Queen Victoria (1819-1901) was Queen of the United Kingdom from 1837 until 1901, a period of more than sixty-three years. During this period, over 40,000 novels were published and numerous other volumes of prose and poetry. It was also a period of proliferation of periodical literature, with monthly magazines containing nonfiction, poetry, and serialized novels. Perhaps the most significant characteristic of the period was its diversity.
Fiction from this period includes novels and short stories. Novels were often first published in serial form, with one chapter a month appearing in magazines, and then republished in three-volume form. The development of railways led to a growth in smaller format and shorter books as well.

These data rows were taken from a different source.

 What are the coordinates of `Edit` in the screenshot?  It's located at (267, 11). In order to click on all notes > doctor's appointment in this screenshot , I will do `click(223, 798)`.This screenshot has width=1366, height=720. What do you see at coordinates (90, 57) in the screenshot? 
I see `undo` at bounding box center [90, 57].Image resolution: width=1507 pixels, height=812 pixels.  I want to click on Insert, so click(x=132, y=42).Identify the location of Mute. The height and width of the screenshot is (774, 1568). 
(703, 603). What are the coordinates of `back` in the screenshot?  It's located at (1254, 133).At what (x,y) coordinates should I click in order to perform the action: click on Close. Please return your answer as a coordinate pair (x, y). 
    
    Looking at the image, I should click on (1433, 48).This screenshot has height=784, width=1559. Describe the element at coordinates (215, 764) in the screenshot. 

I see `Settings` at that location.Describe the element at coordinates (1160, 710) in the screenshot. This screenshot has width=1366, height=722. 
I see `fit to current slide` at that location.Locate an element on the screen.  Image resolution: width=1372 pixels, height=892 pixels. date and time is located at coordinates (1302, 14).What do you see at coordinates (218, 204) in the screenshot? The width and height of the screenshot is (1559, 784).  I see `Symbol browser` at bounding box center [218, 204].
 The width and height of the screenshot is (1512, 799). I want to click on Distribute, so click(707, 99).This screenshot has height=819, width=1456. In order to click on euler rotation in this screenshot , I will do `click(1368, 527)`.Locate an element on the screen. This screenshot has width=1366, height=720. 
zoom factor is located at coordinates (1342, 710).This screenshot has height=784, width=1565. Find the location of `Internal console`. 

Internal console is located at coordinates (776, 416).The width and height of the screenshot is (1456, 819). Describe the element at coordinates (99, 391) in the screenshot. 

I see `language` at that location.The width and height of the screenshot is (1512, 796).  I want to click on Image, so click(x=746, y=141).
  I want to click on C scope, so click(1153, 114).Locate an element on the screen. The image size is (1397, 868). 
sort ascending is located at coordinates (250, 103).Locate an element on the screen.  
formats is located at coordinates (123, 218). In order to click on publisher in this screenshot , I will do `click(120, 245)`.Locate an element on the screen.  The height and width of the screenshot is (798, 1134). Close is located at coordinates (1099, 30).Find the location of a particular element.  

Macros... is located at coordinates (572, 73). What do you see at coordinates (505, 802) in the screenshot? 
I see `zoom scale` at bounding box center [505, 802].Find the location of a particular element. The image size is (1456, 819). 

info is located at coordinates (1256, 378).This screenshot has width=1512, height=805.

Mass literacy gave rise to short, inexpensive sensationalistic works known as "penny dreadfuls." Three of the major movements influencing the novel were Romanticism, Naturalism, and Realism, although symbolist works and psychological novels became common at the end of the century.
The Victorian period was one in which many forms of poetry flourished, from the Romantic poems of the beginning of the period to ones attempting to reflect common speech and ordinary lives. The symbolist and decadent movements were important at the end of the century. Regional poetry and experimental verse forms, often influenced by French models, were also common.
In the early part of Victoria's reign, melodramas were a major dramatic genre. Revivals of Shakespeare were also common. The end of the century was distinguished by superb comic writers such as Shaw and Wilde, some realistic drama, and some experimental poetic drama. Irish drama flourished during this period, and ranged from the realistic to the poetic.